Well, yes and no. What we’ve seen so far is that parts of healthcare are getting better for parts of populations. Tech-enabled concierge care is incredible for those who are fortunate enough to be members of those programs. Digitally enabled diagnostics and wearable biometric devices create the promise of more informed, proactive and preventive care . . . for those who can access the tools and work with providers who have the expertise and bandwidth to incorporate more data into their care planning and delivery.
So, while we’re at the precipice of a flood of innovation in care delivery, one crucial thing we’re still missing is a swell of voices demanding transformation in healthcare payment models. Is it as showy and shiny as a digital personal assistant who can tell you’re about to be sick by the sound of your voice? No, but consider the monumental impact in care experience, outcomes and cost we could create by investing more focus and resources toward changing primary care from its traditional, volume-based, fee-for-service (FFS) structure and moving it to a value-based prospective payment structure.
Impact #1: We’d stop hemorrhaging talented and compassionate primary care physicians.

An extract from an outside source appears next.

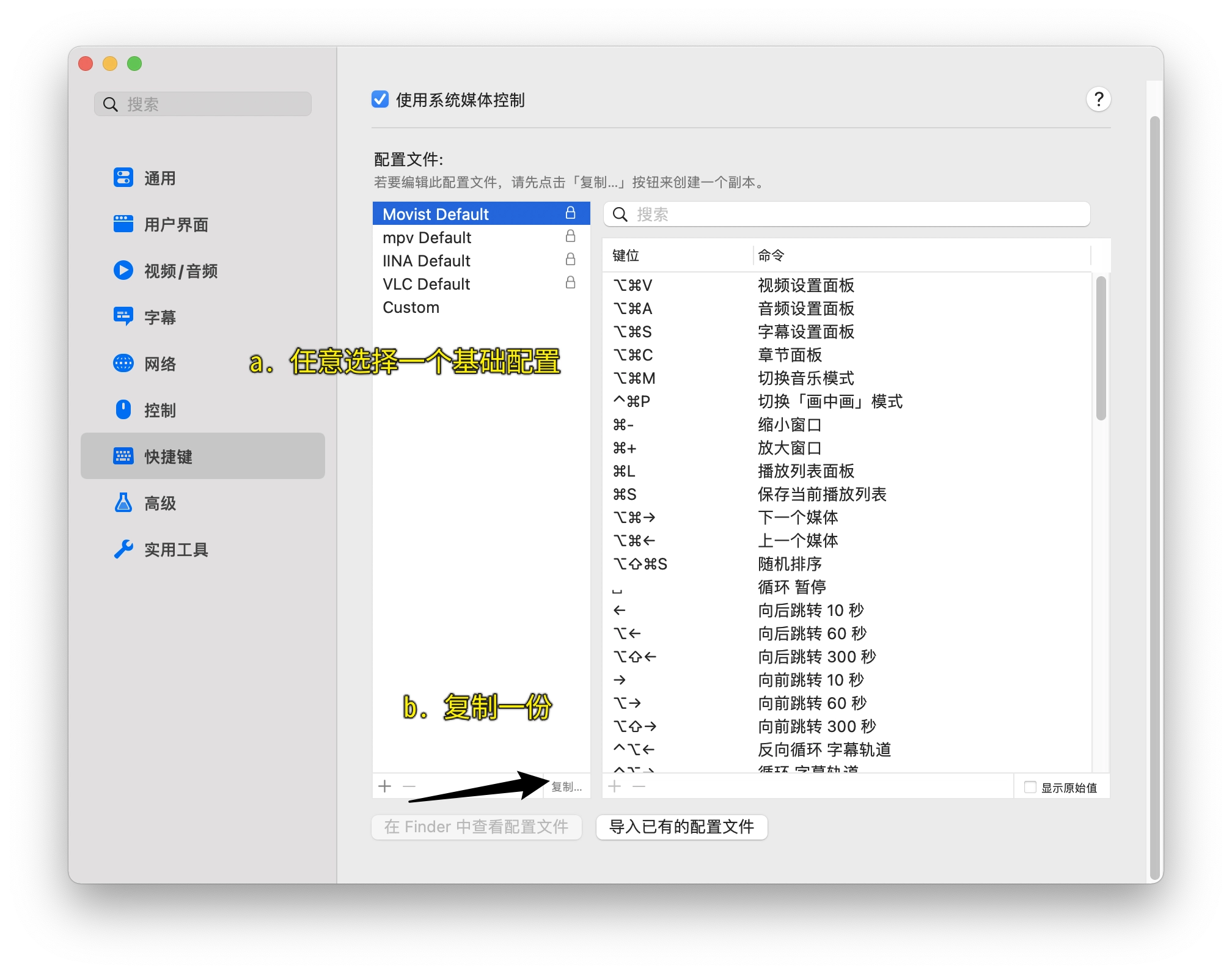The height and width of the screenshot is (974, 1232).
Task: Click the add config plus button
Action: point(384,786)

First, we’d shore up stability among current primary care providers (PCPs). The Covid-19 pandemic demonstrated just how damaging a shake-up in demand can be to PCPs operating under FFS models that only compensate them when patients make—and keep—appointments.
In more rural areas, with lower-than-average demand for Covid-19 diagnosis/treatment and the decline of patient volume over multiple months, many practices simply didn’t have enough patients to make ends meet. In these cases, a prospective payment model with upfront per-member-per-month payments offers financial stability for a provider population that we cannot afford to lose.
A JAMA article published this spring reported that a quarter of clinicians surveyed in early 2022 said they “planned to leave primary care within three years.” Here in Texas, 228 of the state’s 254 counties are deemed to have a primary care shortage—nearly double the amount compared to 2019. The Department of Health and Human Services recently announced a $155 million award to drive growth in primary care as a specialty, but it will be years before we see the fruits of that work. We must take steps now to stem the tide of PCP migration, and that starts with movement to a payment model that can begin to relieve PCPs’ enormous financial, operational and administrative burdens.
Impact #2: We’d align incentives and resources toward improved outcomes.
The second big change we could see from a greater focus on and investment in primary care is innovation in how care is delivered, as well as what results we might expect.
PCPs increasingly turn to technology-enabled care teams who prioritize outcomes over appointments to extend the care provided, particularly to chronic-condition patients. These wrap-around services extend throughout patients’ care journeys and help ensure that patients receive the answers, support and peace of mind they need to manage their conditions far more effectively.
Programs throughout the country have shown the value of primary care investment and expanded access. In Rhode Island, a $27 million increase in primary care spending from 2008-2014 correlated with a $115 million reduction in the state’s overall medical spending during that time. In Oregon, for each dollar of additional money spent on patient-centered medical homes, “$13 was saved in other services, including subspecialty, inpatient and emergency care.”
By aligning outcomes to economics and then expanding how PCPs view and use care teams, we can remove burdens and fulfill the promise of what primary care was always intended to be, for patients and PCPs alike.